Look through the listing below and write out exactly the lines from the line with "Drain Cleaning (397, 2163)" to the line with "Drain Jet Vacuumation (412, 2211)", both included, and no others.

--------

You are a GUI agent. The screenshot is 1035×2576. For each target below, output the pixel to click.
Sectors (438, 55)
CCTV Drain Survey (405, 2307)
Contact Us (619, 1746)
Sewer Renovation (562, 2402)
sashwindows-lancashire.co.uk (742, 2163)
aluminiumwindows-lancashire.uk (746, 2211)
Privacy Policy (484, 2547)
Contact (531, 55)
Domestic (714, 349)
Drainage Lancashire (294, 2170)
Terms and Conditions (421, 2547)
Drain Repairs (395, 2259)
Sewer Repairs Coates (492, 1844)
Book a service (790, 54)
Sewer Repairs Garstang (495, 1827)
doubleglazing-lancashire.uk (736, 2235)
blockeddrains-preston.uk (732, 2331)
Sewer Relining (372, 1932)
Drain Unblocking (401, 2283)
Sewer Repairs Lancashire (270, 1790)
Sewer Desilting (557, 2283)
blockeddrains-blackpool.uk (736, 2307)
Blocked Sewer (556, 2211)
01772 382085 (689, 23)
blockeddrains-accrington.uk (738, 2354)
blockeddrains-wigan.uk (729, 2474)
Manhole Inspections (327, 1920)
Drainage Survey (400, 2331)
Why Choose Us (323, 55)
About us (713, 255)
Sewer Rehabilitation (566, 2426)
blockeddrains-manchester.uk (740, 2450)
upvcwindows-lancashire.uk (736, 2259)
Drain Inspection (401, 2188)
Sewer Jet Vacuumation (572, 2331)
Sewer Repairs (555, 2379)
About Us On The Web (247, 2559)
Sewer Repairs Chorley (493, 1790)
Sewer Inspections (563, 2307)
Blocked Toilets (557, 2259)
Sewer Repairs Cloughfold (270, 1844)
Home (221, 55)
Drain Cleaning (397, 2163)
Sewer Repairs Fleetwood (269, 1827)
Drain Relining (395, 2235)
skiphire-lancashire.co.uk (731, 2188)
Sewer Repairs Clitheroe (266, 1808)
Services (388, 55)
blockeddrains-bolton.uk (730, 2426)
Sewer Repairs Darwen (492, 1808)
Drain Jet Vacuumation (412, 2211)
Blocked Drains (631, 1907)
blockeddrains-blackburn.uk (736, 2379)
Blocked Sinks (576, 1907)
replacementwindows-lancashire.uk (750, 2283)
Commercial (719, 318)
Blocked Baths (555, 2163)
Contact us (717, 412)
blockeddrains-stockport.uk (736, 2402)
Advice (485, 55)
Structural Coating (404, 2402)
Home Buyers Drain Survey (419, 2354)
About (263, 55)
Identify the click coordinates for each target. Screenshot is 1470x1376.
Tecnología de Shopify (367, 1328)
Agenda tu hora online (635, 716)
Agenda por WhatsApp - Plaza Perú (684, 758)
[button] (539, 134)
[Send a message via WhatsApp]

--------

→ Task result
Drain Cleaning (397, 2163)
Sewer Repairs Fleetwood (269, 1827)
Drain Relining (395, 2235)
skiphire-lancashire.co.uk (731, 2188)
Sewer Repairs Clitheroe (266, 1808)
Services (388, 55)
blockeddrains-bolton.uk (730, 2426)
Sewer Repairs Darwen (492, 1808)
Drain Jet Vacuumation (412, 2211)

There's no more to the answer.